Iceland believed briefly it had become the first country in Europe to have a women-majority parliament after its election yesterday, but a recount showed it fell short, an election official has said.

Of the 63 seats in Althing parliament, 30 were won by women, or 47.6%, following the recount in one of Iceland's constituencies.

Earlier today, projections based on final results had credited women with 33 seats, or 52%. Further recounts in the coming days were not ruled out, officials said.

No European country has had more than 50% women representatives, with Sweden coming closest at 47%, according to data compiled by the World Bank.

Five other countries in the world currently have parliaments where women hold at least half the seats, according to the Inter-Parliamentary Union: Rwanda (61%), Cuba (53%), Nicaragua and Mexico (both 51%) and the United Arab Emirates (50%).

Unlike some other countries, Iceland does not have legal quotas on female representation in parliament, though some parties do require a minimum number of candidates be women.

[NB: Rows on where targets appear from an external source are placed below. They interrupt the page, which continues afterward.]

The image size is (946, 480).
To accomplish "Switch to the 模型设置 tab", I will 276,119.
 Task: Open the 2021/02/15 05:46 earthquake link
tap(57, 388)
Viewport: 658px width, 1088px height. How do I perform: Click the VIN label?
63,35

Iceland has long been a pioneer in gender equality and women's rights, and has topped the World Economic Forum's ranking of most egalitarian countries for the past 12 years.

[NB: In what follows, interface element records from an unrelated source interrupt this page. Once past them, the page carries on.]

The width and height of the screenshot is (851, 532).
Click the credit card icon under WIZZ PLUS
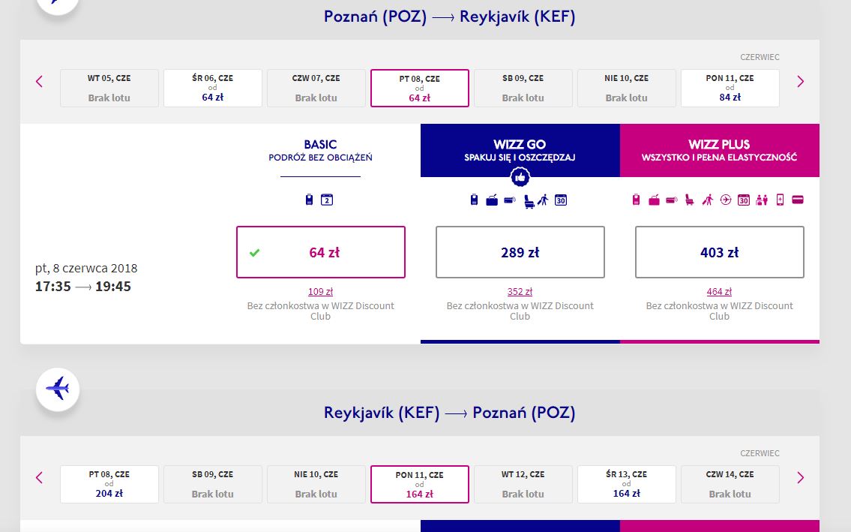[797, 200]
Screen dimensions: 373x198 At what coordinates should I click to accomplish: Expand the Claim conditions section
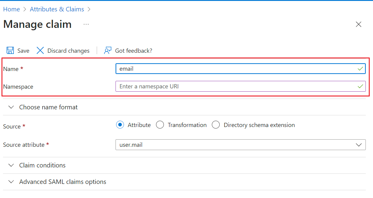(42, 165)
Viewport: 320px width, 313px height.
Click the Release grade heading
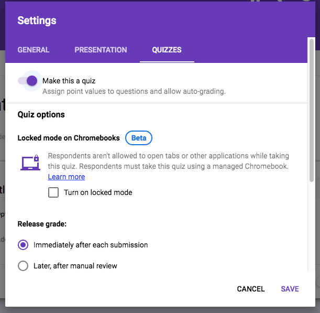(x=42, y=224)
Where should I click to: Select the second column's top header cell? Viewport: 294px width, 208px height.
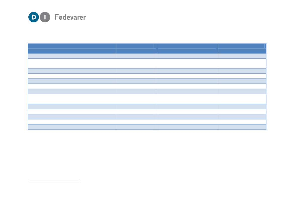(x=135, y=46)
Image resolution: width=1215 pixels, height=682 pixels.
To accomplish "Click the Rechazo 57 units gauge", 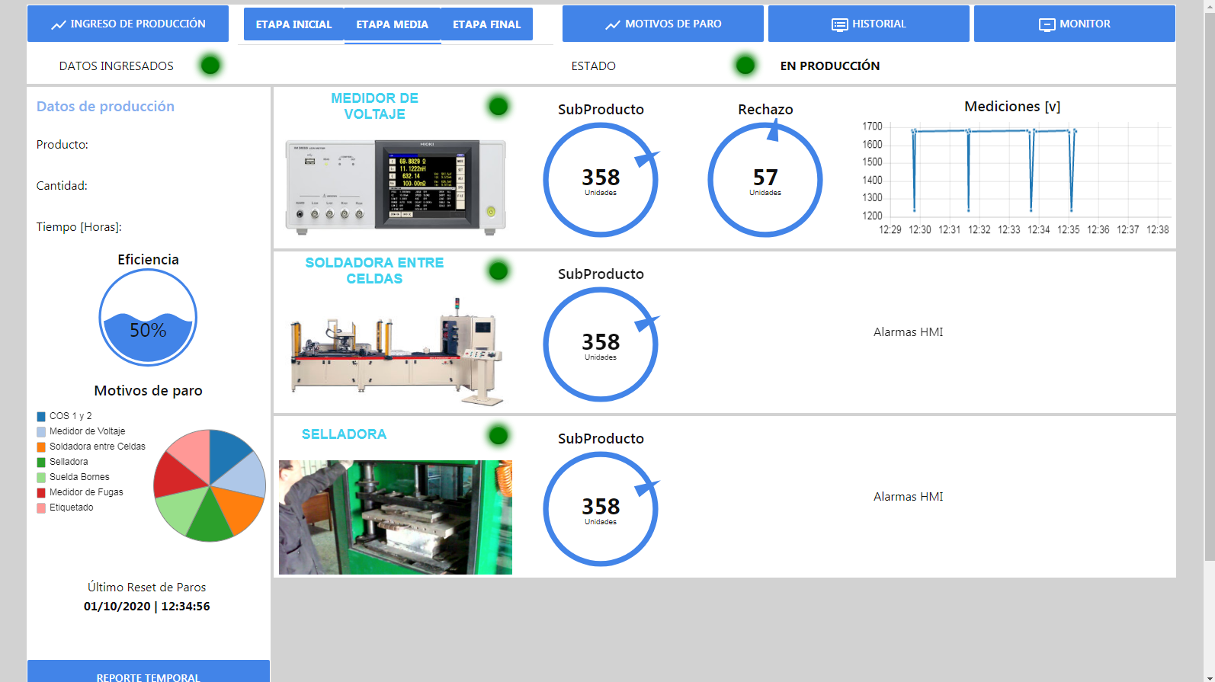I will pos(765,181).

It offers the same parental leave to both men and women, and its first law on equal pay for men and women dates back to 1961.

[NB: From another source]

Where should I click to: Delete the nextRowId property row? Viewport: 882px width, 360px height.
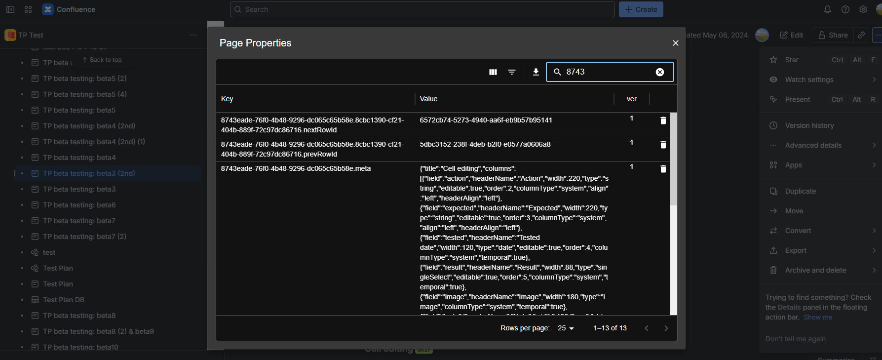[x=663, y=120]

Iceland was the first country to elect a woman as president in 1980, and since 2018 it has had a pioneering gender-equal pay law that puts the onus on employers to prove they are paying the same wages to men and women.

Yesterday's election saw the left-right coalition government widen its majority.

However, Prime Minister Katrin Jakobsdottir's Left Green Movement emerged weakened while her right-wing partners posted strong scores, casting doubt over her future as prime minister.

The current government, which consists of Ms Jakobsdottir's Left-Green Movement, the conservative Independence Party and the centrist-agrarian Progressive Party, said before the election that they would negotiate continued cooperation if they held their majority.

President Gudni Johannesson has yet to officially hand a mandate to the party that will be tasked with forming the next government.